▶ [Work to complete]:
Only the lines below starting at the one that contains "This screenshot has width=1270, height=952." and ending at the one that contains "Given: Click the Find" are to be reproduced, exactly and with both ends kept.

▶ [Dataset]:

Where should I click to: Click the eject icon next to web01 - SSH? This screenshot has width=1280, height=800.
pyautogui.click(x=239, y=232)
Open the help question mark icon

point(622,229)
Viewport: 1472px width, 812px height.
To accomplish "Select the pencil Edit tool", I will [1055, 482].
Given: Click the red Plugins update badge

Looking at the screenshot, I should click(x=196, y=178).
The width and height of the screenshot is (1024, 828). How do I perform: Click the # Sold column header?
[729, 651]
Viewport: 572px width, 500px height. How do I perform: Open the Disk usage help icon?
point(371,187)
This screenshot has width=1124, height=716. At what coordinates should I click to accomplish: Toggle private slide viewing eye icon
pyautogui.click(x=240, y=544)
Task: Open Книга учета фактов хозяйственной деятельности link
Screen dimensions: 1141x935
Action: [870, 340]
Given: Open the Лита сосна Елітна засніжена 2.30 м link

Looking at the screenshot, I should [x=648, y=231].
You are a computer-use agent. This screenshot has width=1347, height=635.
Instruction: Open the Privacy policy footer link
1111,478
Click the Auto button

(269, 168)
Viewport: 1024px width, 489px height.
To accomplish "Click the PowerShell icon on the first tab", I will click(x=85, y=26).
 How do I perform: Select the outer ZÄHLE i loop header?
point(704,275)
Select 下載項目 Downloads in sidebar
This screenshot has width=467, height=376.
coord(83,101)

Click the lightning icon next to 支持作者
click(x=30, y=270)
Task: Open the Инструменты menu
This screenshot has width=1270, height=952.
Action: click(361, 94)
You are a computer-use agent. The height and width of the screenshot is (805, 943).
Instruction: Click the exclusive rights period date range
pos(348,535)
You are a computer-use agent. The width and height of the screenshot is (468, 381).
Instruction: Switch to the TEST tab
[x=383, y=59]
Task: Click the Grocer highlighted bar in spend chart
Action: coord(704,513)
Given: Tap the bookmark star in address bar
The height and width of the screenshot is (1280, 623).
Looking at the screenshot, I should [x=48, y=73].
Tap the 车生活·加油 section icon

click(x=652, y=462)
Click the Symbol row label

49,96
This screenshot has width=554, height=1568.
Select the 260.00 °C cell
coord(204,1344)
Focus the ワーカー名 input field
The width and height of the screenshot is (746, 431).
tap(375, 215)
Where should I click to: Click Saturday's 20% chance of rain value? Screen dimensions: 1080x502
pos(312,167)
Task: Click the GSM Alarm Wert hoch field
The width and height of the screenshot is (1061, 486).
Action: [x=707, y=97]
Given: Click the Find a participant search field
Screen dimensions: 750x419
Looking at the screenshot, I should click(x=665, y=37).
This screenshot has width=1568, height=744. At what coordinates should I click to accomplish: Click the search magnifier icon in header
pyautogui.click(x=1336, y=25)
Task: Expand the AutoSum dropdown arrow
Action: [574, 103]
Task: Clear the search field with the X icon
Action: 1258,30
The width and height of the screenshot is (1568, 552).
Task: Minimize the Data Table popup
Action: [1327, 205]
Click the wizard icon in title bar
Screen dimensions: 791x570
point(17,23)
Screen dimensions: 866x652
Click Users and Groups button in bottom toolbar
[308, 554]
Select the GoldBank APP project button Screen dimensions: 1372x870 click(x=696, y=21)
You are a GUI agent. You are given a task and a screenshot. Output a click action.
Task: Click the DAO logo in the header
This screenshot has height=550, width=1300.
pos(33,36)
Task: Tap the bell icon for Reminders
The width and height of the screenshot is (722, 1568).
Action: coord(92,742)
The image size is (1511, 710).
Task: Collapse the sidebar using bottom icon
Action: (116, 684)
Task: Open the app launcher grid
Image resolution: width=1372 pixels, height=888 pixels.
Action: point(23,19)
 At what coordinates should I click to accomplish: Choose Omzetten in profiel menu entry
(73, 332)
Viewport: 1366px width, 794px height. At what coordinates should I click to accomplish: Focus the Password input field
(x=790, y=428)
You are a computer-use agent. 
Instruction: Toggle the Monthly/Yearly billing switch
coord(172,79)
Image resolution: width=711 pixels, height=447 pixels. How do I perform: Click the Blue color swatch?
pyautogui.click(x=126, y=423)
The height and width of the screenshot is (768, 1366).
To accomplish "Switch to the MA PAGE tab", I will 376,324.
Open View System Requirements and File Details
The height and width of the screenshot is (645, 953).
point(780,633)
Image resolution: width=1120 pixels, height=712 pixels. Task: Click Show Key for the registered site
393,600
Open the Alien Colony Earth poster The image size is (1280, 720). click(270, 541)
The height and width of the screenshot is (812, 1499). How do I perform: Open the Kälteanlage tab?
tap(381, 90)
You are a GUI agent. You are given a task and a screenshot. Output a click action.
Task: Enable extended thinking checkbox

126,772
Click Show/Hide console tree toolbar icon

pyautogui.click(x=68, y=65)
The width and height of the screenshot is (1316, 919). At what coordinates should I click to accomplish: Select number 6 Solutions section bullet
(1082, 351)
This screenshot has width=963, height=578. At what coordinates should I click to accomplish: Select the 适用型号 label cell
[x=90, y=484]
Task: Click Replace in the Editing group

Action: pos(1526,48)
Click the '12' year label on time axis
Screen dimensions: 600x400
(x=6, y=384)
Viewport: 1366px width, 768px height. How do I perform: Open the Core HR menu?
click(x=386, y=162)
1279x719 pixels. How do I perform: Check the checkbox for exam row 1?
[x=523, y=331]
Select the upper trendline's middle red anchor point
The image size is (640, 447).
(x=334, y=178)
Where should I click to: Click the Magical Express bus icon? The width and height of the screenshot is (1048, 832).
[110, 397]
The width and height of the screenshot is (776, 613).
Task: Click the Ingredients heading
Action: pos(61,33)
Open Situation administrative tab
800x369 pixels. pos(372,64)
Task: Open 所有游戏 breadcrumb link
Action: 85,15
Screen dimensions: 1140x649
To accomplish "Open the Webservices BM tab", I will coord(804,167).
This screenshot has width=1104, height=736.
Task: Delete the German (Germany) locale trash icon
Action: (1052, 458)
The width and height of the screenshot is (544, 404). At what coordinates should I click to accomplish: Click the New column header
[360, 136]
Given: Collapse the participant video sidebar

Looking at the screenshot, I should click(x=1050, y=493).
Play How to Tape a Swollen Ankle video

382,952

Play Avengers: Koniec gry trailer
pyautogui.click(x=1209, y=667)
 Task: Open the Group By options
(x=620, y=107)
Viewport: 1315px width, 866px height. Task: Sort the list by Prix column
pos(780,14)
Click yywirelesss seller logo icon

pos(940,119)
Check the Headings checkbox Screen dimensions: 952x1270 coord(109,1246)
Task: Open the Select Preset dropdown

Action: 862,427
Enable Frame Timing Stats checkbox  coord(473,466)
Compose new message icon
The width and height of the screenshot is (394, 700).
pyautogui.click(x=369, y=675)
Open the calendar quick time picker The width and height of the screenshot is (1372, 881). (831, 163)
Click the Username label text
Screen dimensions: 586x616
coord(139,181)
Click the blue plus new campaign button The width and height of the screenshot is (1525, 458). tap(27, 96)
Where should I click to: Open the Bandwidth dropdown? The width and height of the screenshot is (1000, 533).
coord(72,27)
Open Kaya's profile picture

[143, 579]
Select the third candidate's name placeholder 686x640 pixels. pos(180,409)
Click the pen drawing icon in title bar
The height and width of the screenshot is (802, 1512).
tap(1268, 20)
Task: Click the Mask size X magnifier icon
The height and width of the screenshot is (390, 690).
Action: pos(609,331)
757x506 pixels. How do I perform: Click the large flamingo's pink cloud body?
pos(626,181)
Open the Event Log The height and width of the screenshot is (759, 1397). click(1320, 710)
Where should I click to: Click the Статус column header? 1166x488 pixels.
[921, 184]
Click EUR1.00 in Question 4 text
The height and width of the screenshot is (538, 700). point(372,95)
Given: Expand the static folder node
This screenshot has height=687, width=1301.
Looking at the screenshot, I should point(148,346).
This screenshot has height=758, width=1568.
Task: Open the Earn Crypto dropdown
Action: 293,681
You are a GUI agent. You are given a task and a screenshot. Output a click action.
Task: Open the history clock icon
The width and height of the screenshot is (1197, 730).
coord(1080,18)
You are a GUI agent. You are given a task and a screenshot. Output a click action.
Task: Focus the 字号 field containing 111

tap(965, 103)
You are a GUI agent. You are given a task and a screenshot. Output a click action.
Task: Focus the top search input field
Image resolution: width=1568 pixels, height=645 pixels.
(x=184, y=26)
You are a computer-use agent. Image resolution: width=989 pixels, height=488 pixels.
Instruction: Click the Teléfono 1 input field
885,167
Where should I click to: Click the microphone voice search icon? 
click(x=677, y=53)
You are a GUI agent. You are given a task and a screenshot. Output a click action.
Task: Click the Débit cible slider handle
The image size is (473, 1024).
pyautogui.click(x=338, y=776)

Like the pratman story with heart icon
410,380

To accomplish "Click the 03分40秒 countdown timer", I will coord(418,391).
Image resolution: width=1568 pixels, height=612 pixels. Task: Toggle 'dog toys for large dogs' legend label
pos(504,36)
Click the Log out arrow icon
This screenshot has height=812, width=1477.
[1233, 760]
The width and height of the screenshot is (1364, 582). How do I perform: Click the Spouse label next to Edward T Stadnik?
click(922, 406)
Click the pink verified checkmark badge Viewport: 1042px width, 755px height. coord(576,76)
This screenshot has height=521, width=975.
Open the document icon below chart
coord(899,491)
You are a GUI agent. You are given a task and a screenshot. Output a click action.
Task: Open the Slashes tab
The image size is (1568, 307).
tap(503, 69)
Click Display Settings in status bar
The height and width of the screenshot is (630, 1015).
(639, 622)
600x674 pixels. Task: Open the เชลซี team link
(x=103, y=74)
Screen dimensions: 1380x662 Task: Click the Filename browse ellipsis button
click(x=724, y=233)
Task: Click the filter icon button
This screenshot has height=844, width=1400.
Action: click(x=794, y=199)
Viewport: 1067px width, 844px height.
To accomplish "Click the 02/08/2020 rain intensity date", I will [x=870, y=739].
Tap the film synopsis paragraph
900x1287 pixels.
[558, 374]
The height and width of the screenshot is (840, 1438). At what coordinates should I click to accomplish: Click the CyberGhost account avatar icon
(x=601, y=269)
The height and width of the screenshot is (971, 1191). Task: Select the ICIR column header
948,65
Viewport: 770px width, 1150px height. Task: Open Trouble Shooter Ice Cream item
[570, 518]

▶ [Solution to the problem]:
This screenshot has width=1270, height=952.
Action: click(361, 94)
You are a computer-use agent. The height and width of the screenshot is (805, 943).
Instruction: Click the exclusive rights period date range
pos(348,535)
You are a computer-use agent. The width and height of the screenshot is (468, 381).
Instruction: Switch to the TEST tab
[x=383, y=59]
Task: Click the Grocer highlighted bar in spend chart
Action: coord(704,513)
Given: Tap the bookmark star in address bar
The height and width of the screenshot is (1280, 623).
Looking at the screenshot, I should [x=48, y=73].
Tap the 车生活·加油 section icon

click(x=652, y=462)
Click the Symbol row label

49,96
This screenshot has width=554, height=1568.
Select the 260.00 °C cell
coord(204,1344)
Focus the ワーカー名 input field
The width and height of the screenshot is (746, 431).
tap(375, 215)
Where should I click to: Click Saturday's 20% chance of rain value? Screen dimensions: 1080x502
pos(312,167)
Task: Click the GSM Alarm Wert hoch field
The width and height of the screenshot is (1061, 486).
Action: [x=707, y=97]
Given: Click the Find a participant search field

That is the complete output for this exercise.